On December 14, 2020, Virginia Natural Gas (“VNG”), filed an application with the Commission requesting approval to construct new natural gas facilities under the Virginia Utility Facilities Act. VNG asserted that the new facilities are necessary to provide additional gas to its wholesale customers, including Columbia Gas of Virginia and Virginia Power Services Energy (a fuel purchasing subsidiary of Dominion Energy). The new facilities would have included 9.7 miles of new pipeline in Fauquier and Prince William Counties in order to connect with the existing Transcontinental Pipeline system. The application also requested approval to construct a new compressor station in Prince William County. VNG estimated that the capital costs of the project to be $205.6 million.

On March 18, VNG filed a motion to withdraw its application. The motion states that VNG “was recently notified of a change in the request for incremental capacity by one of the Project’s transportation customers, which results in the Project no longer being needed as proposed.” In its initial application, VNG asserted that the proposed facilities were necessary in order to maintain reliable service in eastern and northern Virginia.

  • SCC publishes procedural schedule for review of Appalachian Power transmission rate increase request – Case No. PUR-2020-00018

On March 5, Appalachian Power filed a petition to increase its transmission rate adjustment clause (“RAC”). The utility’s transmission RAC recovers the costs of FERC-approved charges and costs assessed by the PJM regional transmission organization. APCo requests a $122 million increase to its transmission RAC. The utility asserts that the increase is necessary due to increases in costs assessed by PJM and a decline in projected energy sales. APCo also states that it is no longer recovering a portion of its transmission costs through base rates.

APCo estimates that the increase would raise the monthly bill of a residential customer using 1,000 kWh by $11.52. The SCC will hold an evidentiary hearing on the application on April 26.

  • Parties file direct testimony regarding Dominion’s proposed rate adjustment clause for RGGI costs – Case No. PUR-2020-00169

On November 9, Dominion filed a petition to establish a new rate adjustment clause to recover the costs associated with participation in the Regional Greenhouse Gas Initiative (“RGGI”). Pursuant to 2020 legislation, Virginia is now a full member of RGGI. RGGI imposes a cap on carbon emissions from generating facilities in Virginia. The initial cap of 27.1 million tons of carbon emissions declines to 19.6 million by 2030. RGGI requires power plant owners to purchase and hold “allowances” for each ton of carbon emitted. Virginia law allows Dominion and Appalachian Power to recover costs associated with participating in RGGI through new rate adjustment clauses. Dominion estimates that it will need to spend approximately $168 million to purchase allowances from the RGGI auction in 2021. Dominion’s proposed RGGI RAC would increase the monthly bill for a residential customer using 1,000 kilowatt-hours by $2.39.

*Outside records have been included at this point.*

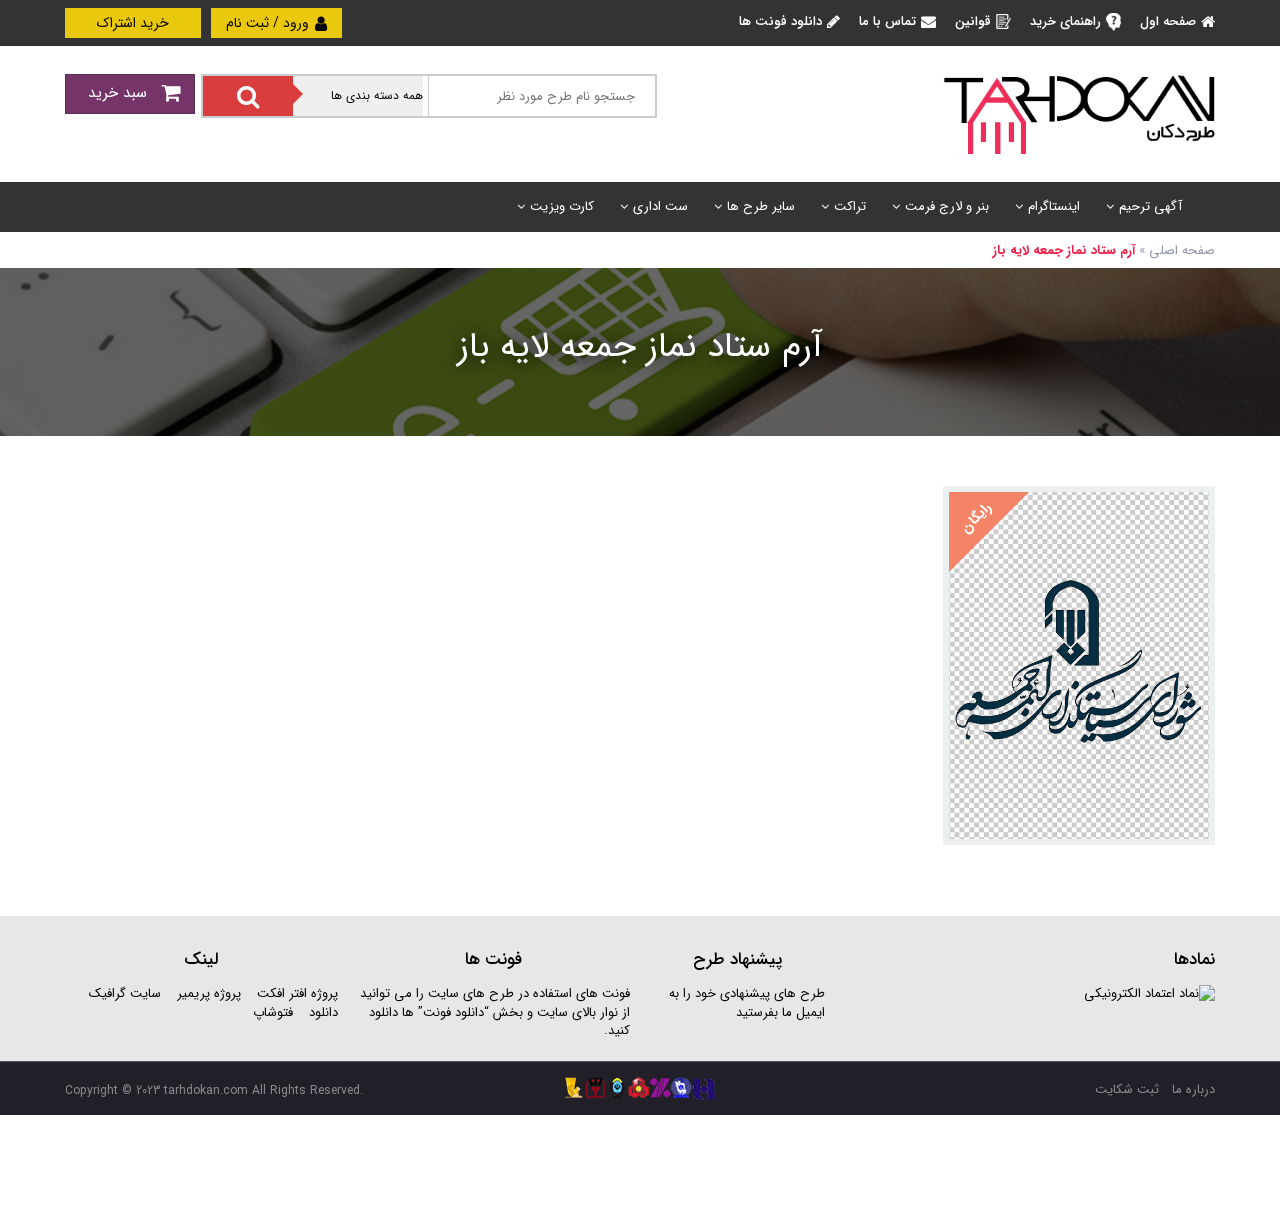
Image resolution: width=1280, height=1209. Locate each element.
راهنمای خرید (1065, 21)
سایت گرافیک (125, 993)
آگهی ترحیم (1150, 206)
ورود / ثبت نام (269, 23)
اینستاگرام (1054, 206)
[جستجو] (248, 96)
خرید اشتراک (133, 23)
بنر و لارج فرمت (947, 206)
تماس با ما (887, 21)
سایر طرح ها (761, 206)
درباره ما (1193, 1089)
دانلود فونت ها (780, 21)
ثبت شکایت (1127, 1089)
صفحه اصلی (1182, 250)
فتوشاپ (273, 1012)
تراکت (850, 206)
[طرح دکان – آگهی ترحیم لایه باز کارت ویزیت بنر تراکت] (1079, 113)
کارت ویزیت (562, 206)
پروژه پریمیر (207, 993)
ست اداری (660, 206)
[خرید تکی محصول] (1186, 514)
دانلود (323, 1012)
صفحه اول (1168, 21)
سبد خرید (120, 93)
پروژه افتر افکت (297, 993)
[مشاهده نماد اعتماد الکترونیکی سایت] (1149, 993)
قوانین (973, 21)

On March 2, two parties – Appalachian Voices and the Attorney General’s Office – filed expert witness testimony regarding the proposal. The expert witness for Appalachian Voices claims that Dominion’s RGGI allowance procurement strategy is flawed, which could result in Dominion significantly over-procuring RGGI allowances. Dominion proposes to apply its general rate of return of 9.2% to any excess allowances that are not needed for a particular year. The Attorney General’s witness opposed Dominion’s request to recover approximately $4.6 million in financing costs (or “carrying costs”) associated with the RGGI allowances. The Attorney General’s witness noted that Dominion should not recover any carrying costs because the rider mechanism is trued up on an annual basis, thereby ensuring that Dominion fully recovers its costs on a timely basis. An evidentiary hearing on the application will be held on April 28, 2021.